Shabana Mahmood told the House of Commons on Tuesday that the emergency measures would only be required if there were not enough provision in the existing community accommodation and prisoners faced homelessness.

On Tuesday, around 1,700 inmates were released early, which is on top of the 1,000 prisoners normally released every week.

Mahmood said during a debate on prison capacity that the Ministry of Justice (MoJ) was working with colleagues in the Ministry of Housing, Communities, and Local Government to understand the impact on the housing sector releasing such a large number of prisoners all at once will have.

The justice secretary said: “As is the case any time a prisoner is released, probation staff are working hard to prepare release plans, including permanent and temporary accommodation. If an offender is at risk of homelessness on release, they will be housed in community accommodation.

“We expect to provide housing for the majority of offenders using existing provision, but, should there not be enough, I have authorised probation directors to make use of alternative arrangements, including budget hotels, as a temporary measure for the cases that we will see in the next few weeks.”

Later asked by the Conservative MP Edward Argar during another part of the Commons debate if her department had contacted any specific hotels for potential use, the minister replied that she had authorised probation directors to make appropriate accommodation provision if needed, but “at this point, it is not definite that it will be required.”

Mahmood confirmed that should that change, she would be transparent with the House, local authorities, and the public about where, how many, and when prisoners will be housed in hotels.

If the MoJ finds itself in a position where it will need to use hotel accommodation to put up released prisoners, it would come on top of the Home Office’s use of hotels to house illegal immigrants and asylum seekers, which has cost the British taxpayer millions of pounds a day.

Reoffending ‘Inevitable’

In July, Mahmood announced that the government would enact plans to cut the proportion of minimum time served for some inmates from 50 percent to 40 percent, in a bid to tackle prison overcrowding.

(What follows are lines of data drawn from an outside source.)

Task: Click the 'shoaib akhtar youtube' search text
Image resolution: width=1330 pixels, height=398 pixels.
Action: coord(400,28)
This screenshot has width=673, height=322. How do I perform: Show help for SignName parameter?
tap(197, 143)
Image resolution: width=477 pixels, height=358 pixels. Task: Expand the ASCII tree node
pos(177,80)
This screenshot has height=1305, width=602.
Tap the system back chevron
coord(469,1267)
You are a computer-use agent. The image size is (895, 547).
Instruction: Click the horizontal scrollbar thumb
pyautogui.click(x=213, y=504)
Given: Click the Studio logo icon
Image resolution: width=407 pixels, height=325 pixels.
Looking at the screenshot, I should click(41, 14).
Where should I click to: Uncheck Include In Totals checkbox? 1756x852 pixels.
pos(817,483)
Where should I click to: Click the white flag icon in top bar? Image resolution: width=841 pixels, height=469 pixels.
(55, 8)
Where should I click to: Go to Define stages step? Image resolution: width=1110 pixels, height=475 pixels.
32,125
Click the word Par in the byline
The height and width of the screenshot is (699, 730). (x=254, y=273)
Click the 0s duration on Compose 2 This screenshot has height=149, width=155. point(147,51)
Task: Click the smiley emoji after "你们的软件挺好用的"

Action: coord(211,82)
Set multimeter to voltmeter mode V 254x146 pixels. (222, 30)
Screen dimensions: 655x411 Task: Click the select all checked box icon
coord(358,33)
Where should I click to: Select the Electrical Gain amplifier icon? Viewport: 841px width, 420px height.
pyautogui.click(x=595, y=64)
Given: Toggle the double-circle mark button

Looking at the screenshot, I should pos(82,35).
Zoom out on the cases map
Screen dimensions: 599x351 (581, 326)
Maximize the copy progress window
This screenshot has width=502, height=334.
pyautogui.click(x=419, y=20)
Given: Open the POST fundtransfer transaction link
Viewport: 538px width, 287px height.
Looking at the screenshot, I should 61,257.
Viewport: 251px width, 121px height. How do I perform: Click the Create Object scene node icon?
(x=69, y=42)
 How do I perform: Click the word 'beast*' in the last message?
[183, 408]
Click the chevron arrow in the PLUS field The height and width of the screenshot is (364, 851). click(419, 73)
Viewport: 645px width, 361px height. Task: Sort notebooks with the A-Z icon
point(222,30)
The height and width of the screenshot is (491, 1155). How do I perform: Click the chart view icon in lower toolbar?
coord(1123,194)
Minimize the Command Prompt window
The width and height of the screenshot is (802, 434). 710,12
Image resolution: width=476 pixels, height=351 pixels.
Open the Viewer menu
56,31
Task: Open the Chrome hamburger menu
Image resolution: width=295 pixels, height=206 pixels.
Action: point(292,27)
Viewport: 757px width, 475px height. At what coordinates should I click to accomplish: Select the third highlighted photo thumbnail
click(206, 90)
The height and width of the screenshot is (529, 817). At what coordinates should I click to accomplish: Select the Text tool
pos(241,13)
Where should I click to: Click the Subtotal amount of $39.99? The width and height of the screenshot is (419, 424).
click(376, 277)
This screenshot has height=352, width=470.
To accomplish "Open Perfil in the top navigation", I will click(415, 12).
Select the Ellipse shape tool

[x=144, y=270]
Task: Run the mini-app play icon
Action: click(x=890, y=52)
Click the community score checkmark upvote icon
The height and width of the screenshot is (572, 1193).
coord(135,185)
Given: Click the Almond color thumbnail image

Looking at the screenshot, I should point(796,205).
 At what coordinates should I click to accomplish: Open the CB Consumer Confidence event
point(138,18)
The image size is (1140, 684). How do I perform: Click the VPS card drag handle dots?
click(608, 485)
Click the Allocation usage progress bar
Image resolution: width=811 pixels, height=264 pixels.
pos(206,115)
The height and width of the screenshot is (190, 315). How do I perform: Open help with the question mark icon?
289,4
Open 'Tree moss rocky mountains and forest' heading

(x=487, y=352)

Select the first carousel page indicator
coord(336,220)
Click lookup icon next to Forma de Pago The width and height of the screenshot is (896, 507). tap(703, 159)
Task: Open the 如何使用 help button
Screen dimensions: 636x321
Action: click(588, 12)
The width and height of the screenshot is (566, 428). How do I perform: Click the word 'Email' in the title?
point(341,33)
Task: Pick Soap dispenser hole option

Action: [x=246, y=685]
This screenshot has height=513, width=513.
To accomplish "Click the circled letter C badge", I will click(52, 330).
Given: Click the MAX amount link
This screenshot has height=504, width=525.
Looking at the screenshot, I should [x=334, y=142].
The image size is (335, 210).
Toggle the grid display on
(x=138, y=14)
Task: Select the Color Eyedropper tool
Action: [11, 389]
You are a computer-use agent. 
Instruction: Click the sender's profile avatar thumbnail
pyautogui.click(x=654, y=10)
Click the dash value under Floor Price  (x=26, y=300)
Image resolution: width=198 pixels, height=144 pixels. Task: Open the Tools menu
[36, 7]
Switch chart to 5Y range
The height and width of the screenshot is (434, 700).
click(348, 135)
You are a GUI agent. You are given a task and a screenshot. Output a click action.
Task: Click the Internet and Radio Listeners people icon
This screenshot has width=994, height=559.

Last Friday saw prison inmate figures hit another record high, with official figures showing 88,521 people behind bars.

A total of around 5,500 inmates are due to be released early under the scheme, with hundreds more to be freed early in October in the second stage.

On Tuesday the Chief Inspector of Prisons Charlie Taylor said it was inevitable that some prisoners let free would reoffend and end up back in prison, due in part to the pressures that releasing so many prisoners in such a short space of time has on the prisons and the probation service, meaning that some former inmates would fall between the cracks and not get the right support they need to reintegrate into the community.
Taylor said that while the vast majority of those released would settle in to life on the outside, it was “inevitable that some of these prisoners will get recalled to custody and it’s inevitable that some of them will go out homeless.”

Prison Population to Grow

The HM Inspectorate of Prisons annual report, published on Tuesday, also warned of the “worrying shortfalls” in work to prepare inmates for early release.

Taylor’s report found that many prisons lacked meaningful activities for inmates to prepare them for life and work and that out of the 32 closed prison reports included in the annual analysis, 30 were rated poor or insufficiently good in terms of purposeful activity.

Justice Secretary Shabana Mahmood (L), with Governor Sarah Bott at HMP Bedford in Bedfordshire, England, on July 12, 2024. (Joe Giddens/PA Wire)
Justice Secretary Shabana Mahmood (L), with Governor Sarah Bott at HMP Bedford in Bedfordshire, England, on July 12, 2024. Joe Giddens/PA Wire

The report also predicted that the prison population will grow by as much as 27,000 by 2028, and said that with the large increase, “it is unlikely to be possible to build enough new accommodation.”

The government has said current overcrowding was caused by the previous administration’s failure to build more prisons.

Mahmood has said the early release measures are temporary, “giving us time to set about long-term change in the prison system—building the prisons we need and driving down reoffending.”